Christians do not do injury to a living Incarnate God by sacramentally consuming the accidents of bread and wine whose substance metaphysically becomes the incarnate body and blood of the same living God.

Cannibalism is an injustice to humanity, whereas Holy Eucharist is faithful obedience to Jesus Christ who told his disciples to eat his body "as true food."

Longer, metaphysical explanation...

If one thinks transubstantiation amounts to cannibalism, this may be due to not having understood what substance is, and how it is related to accidents, metaphysically speaking.

I'll begin by defining some theological and philosophical terms...

Transubstantiation - The complete change of the substance of bread and wine into the substance of Christ's body and blood by a validly ordained priest during the consecration at Mass, so that only the accidents of bread and wine remain.... After transubstantiation, the accidents of bread and wine do not inhere in any subject or substance whatever. Yet they are not make-believe; they are sustained in existence by divine power. (Etym. Latin trans-, so as to change + substantia, substance: transubstantiatio, change of substance.) [Fr. John Hardon, Modern Catholic Dictionary].

Metaphysics = the philosophical study of the nature of being (ontology), the nature of the universe (cosmology), and the nature of knowledge (epistemology).

Accidents = (1) a nonessential property or quality of an entity. [Merriam-Webster] (2) things whose essence naturally requires that they exist in another being. Accidents are also called the appearances, species, or properties of a thing. These may be either physical, such as quantity, or modal, such as size or shape. [Fr. John Hardon, Modern Catholic Dictionary].

Substance = (1) essential nature; ultimate reality that underlies all outward manifestations [Merriam Webster]. (2) A being whose essence requires that it exist in itself.... It is commonly distinguished from an accident, whose essence is to exist in another, that is, in a substance. (Etym. Latin substantia, that which stands under, principle, foundation.) [Fr. John Hardon, Modern Catholic Dictionary].

Something naturally must either exist in its own right, such as water, a tree, a cat: or else it naturally must exist in something else, such as color or shape. The substance is the essence, the nature, of a thing which exists in its own right. The accidents depend on it for their existence and their operation.

We can't see a substance or touch it or taste it. Yet, it is real nevertheless.

Comparatively, Scripture describes angels who "appear" to be men. Does that necessarily mean that they stopped being, in "substance" angels? No. God can change the accident of a thing without changing its substance. Likewise, God can change the substance of a thing without changing its accident. Angels may appear (i.e. accident) to be men, but remain in "substance" angels. Likewise, bread may appear (accident) to remain bread, yet in substance become the body, blood, soul, and Divinity of Jesus Christ. Both would have to be miracle. We believe in such miracles.

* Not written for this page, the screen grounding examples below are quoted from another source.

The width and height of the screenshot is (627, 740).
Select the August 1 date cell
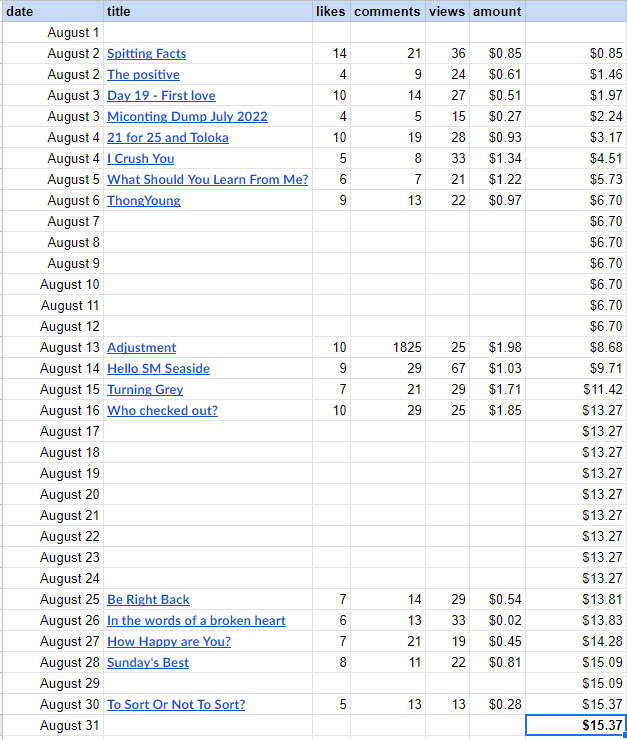pyautogui.click(x=53, y=33)
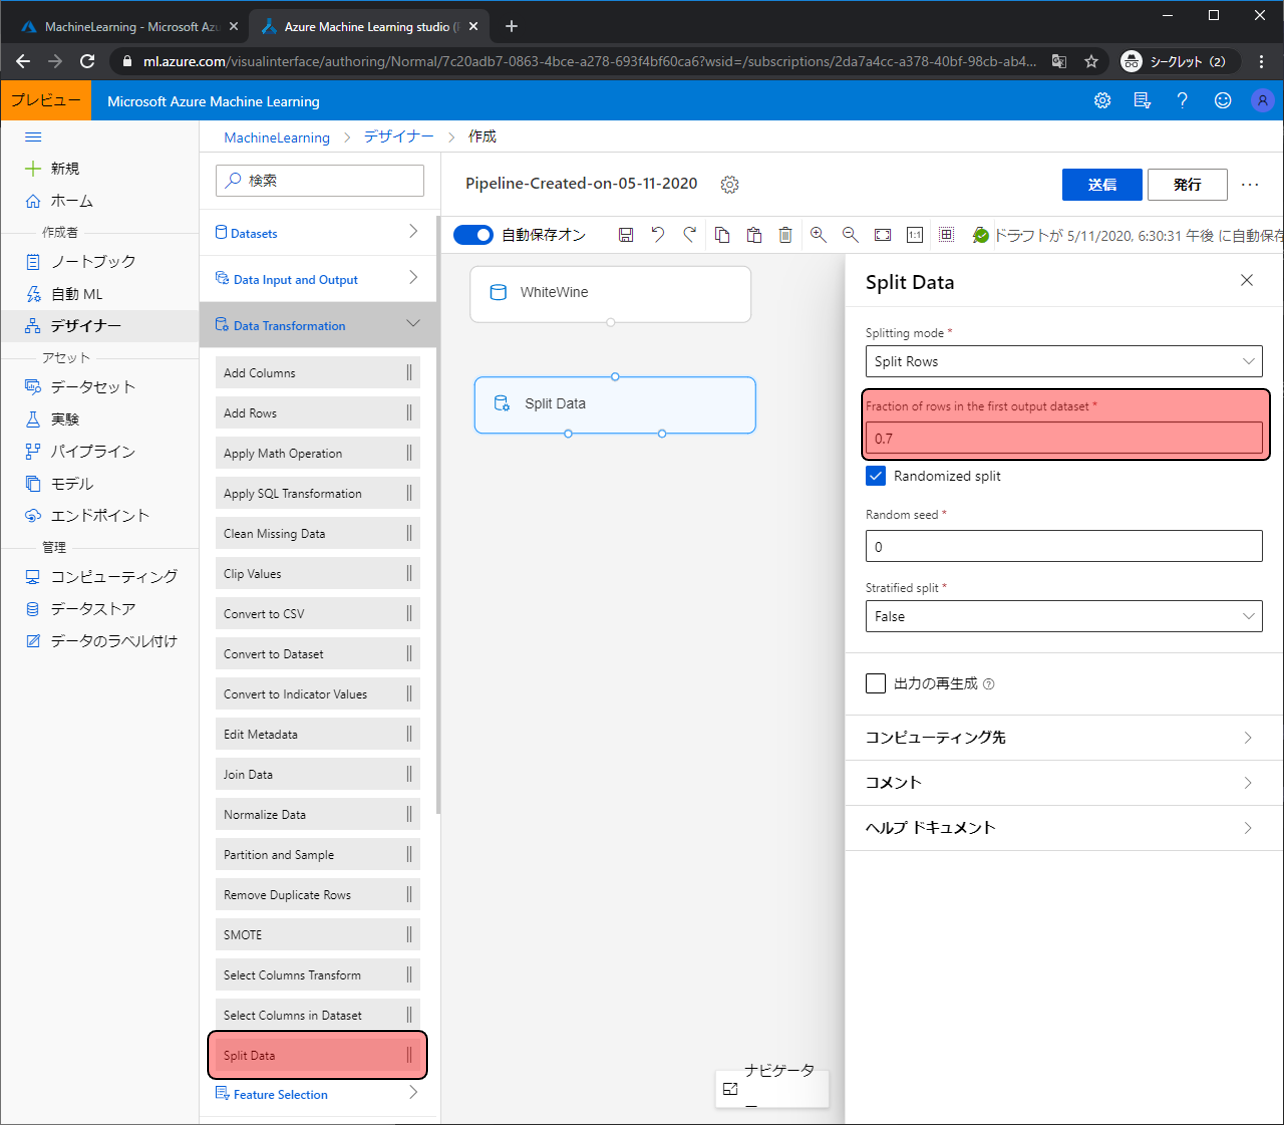Open the Stratified split dropdown
1284x1125 pixels.
pos(1063,616)
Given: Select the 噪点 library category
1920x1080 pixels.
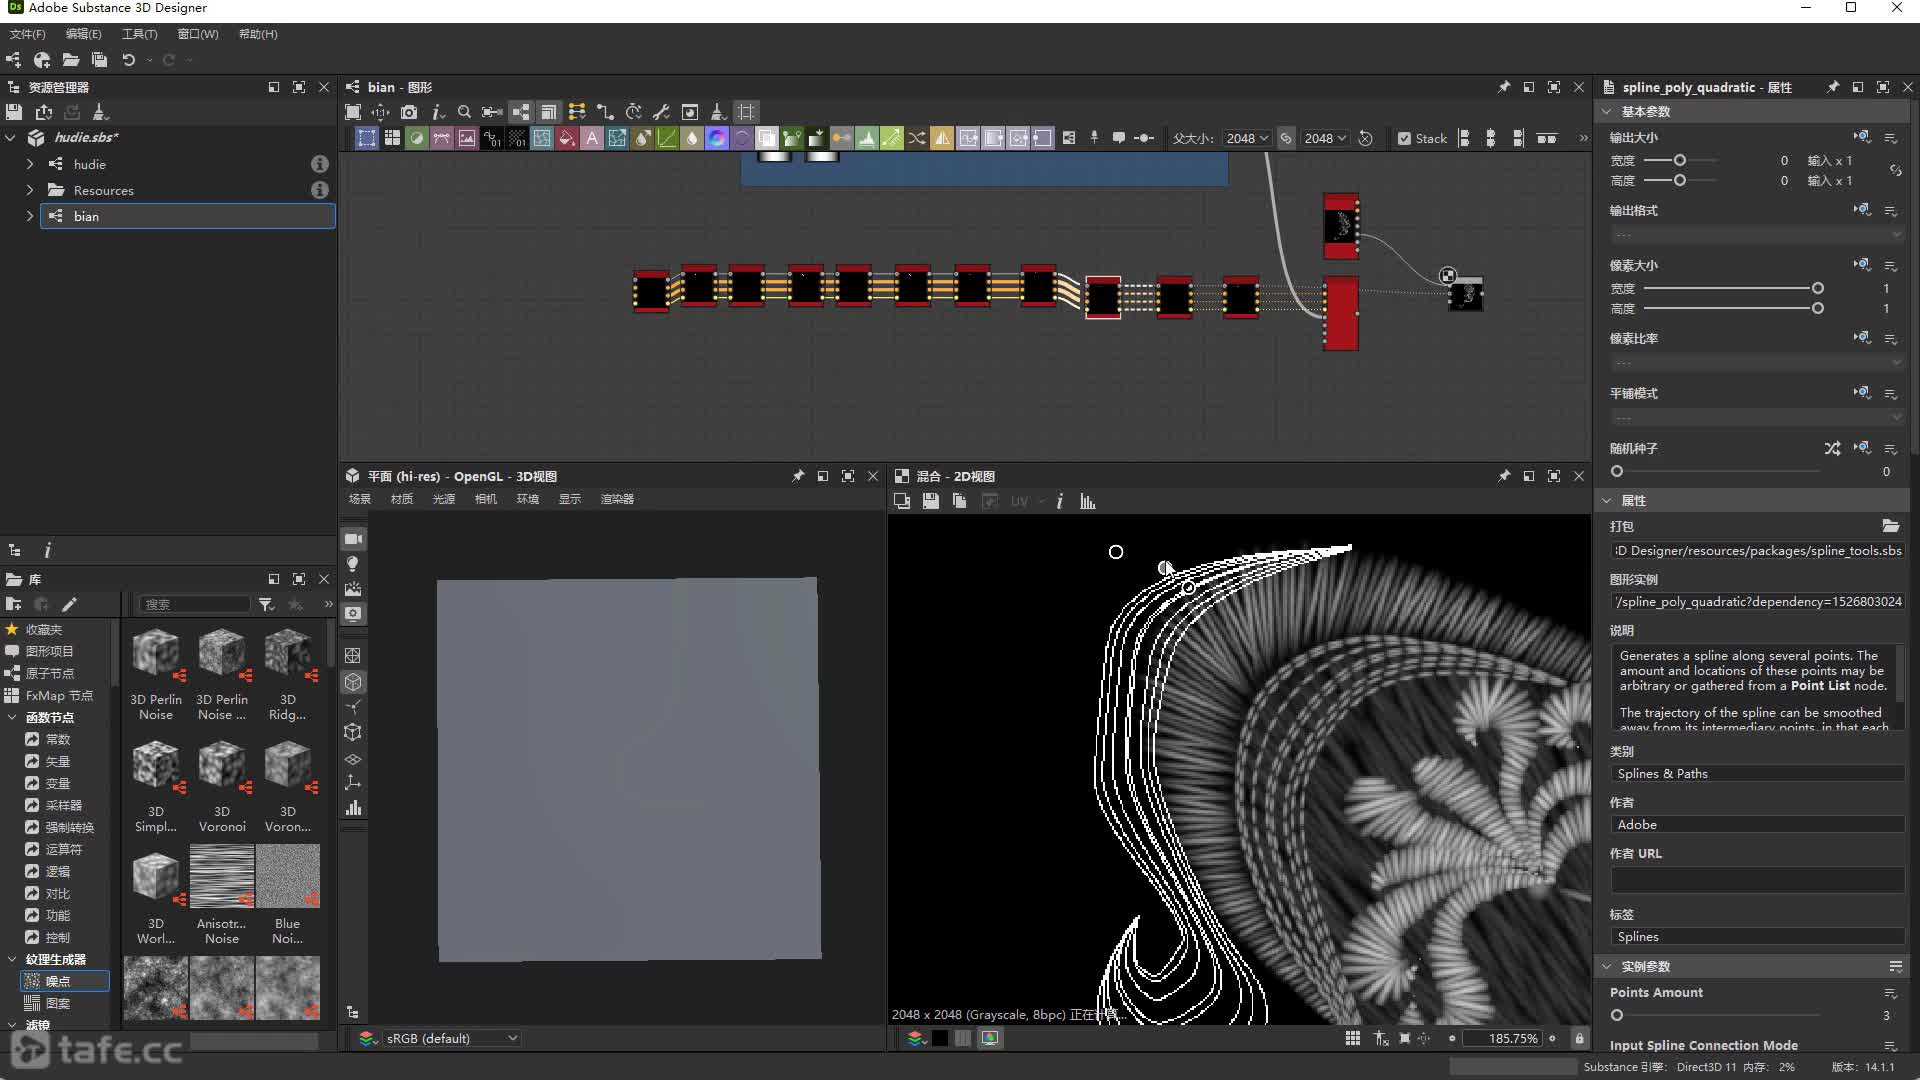Looking at the screenshot, I should 58,982.
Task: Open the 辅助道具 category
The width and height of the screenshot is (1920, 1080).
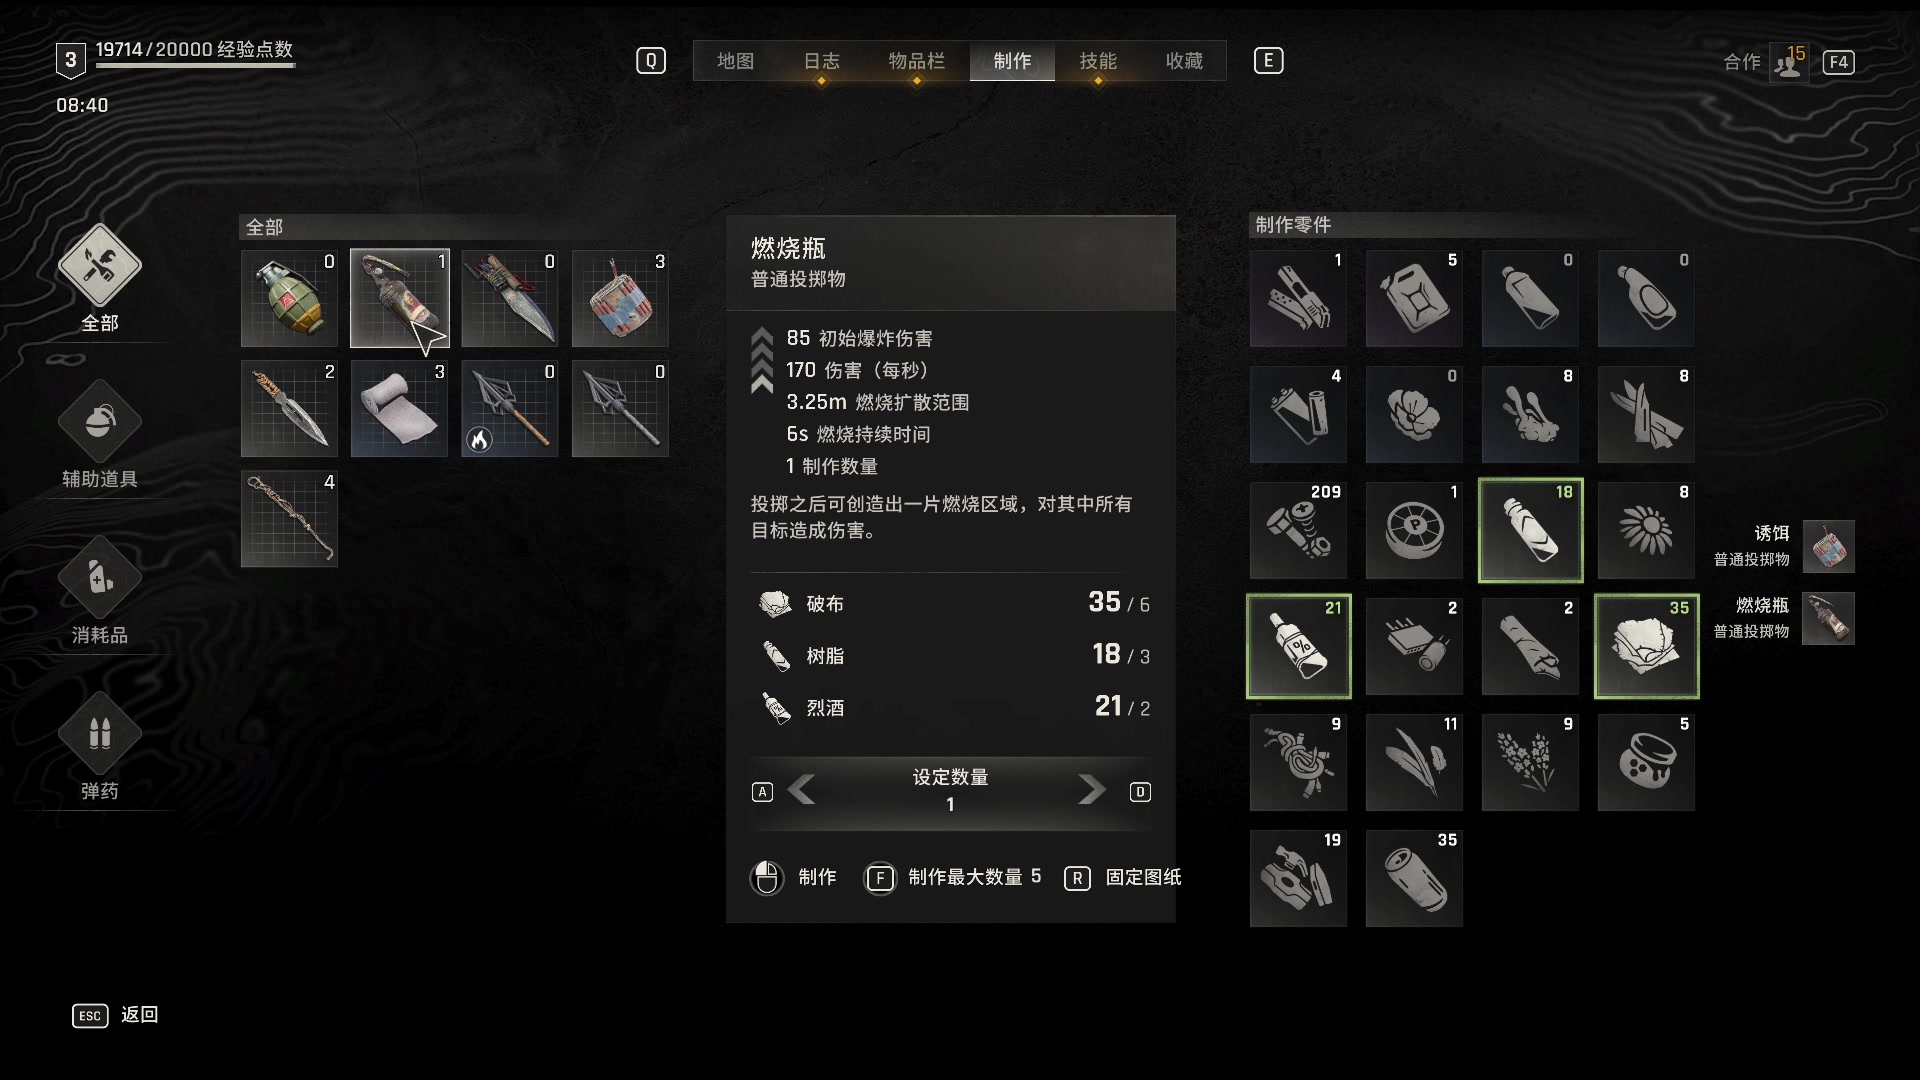Action: coord(99,436)
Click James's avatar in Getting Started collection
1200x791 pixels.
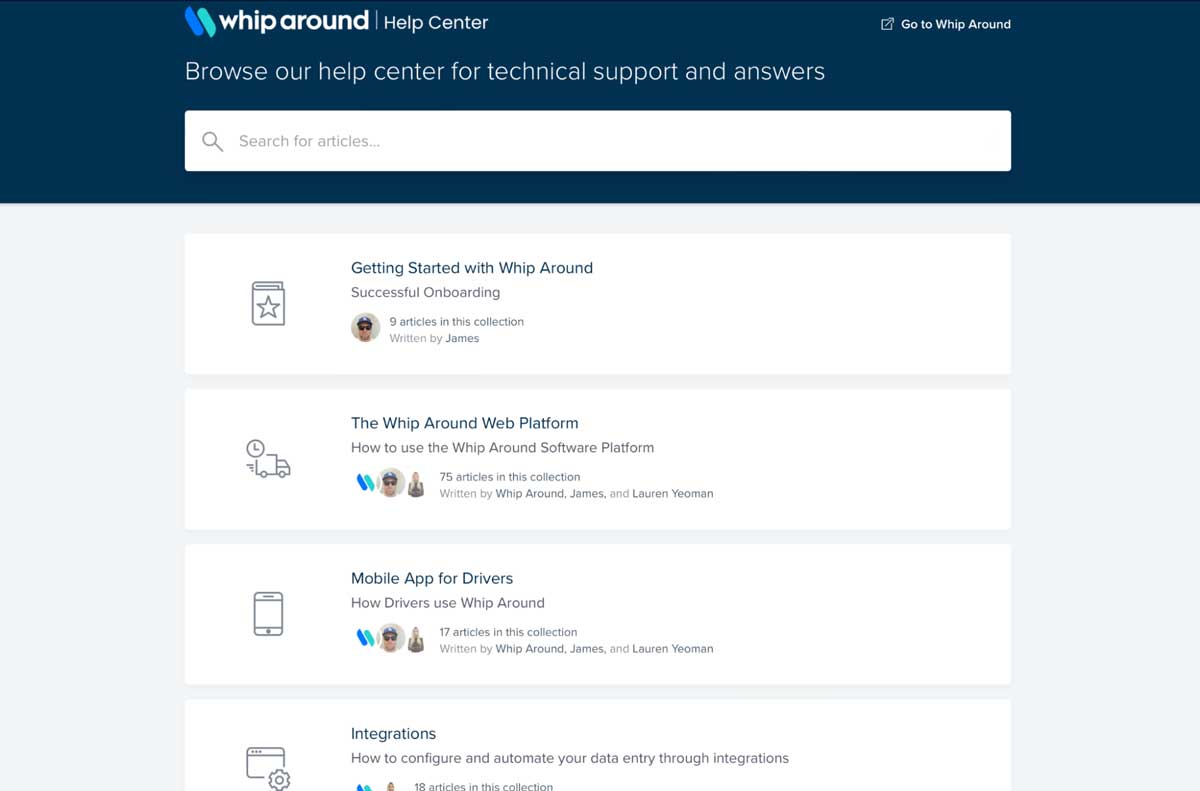tap(365, 328)
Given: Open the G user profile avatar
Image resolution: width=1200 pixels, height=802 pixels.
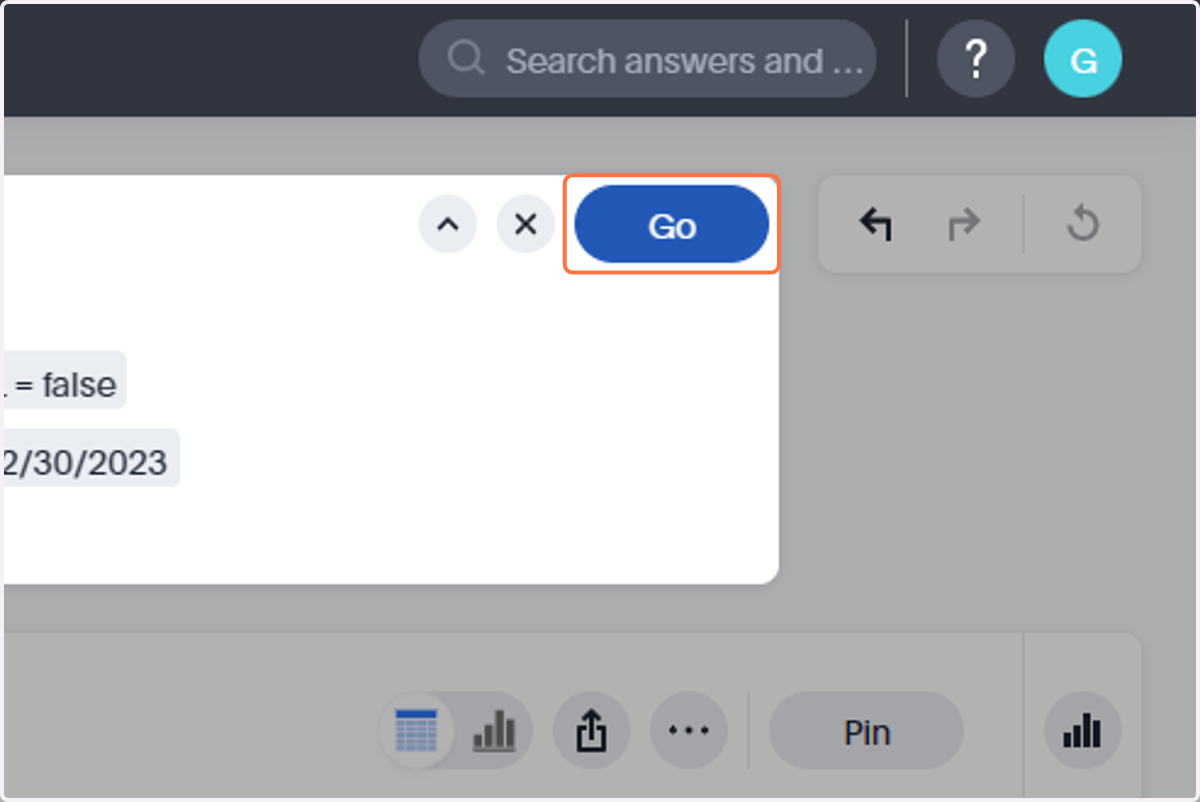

Moreover, when we naturally eat something, we eat its "accidents" which inheres to its "substance." In the case of mere bread, both the accidents and the substance are bread. However, like the appearance of holy angels as men, Holy Eucharist is something miraculous, something supernatural, the real (substantive) presence of God in a way beyond physics (meta-physics). Once the bread and wine are consecrated, it is no longer normal bread and wine, but as Jesus called it, "my body." Consequently, when we eat the consecrated bread, that which Jesus calls in John ch. 6 "true food," that food which gives eternal life, we really eat the accidents of bread and the miraculous or supernatural substance of Christ's body (ie. his real body, blood, soul and divinity).

The dogma of transubstantiation teaches that the whole substance of bread and the whole substance of wine is changed into Christ's body, blood, soul and divinity, leaving the accidents of bread and wine unaffected. Reason, of course, can't prove that this happens. But it is not evidently against reason either; it is above reason, it is beyond physics (like all miracles). Our senses, being confined to phenomena, cannot detect the change: we know it only by faith in God's word.

God bless,


"Lord, in my zeal for the love of truth, let me not forget the truth about love."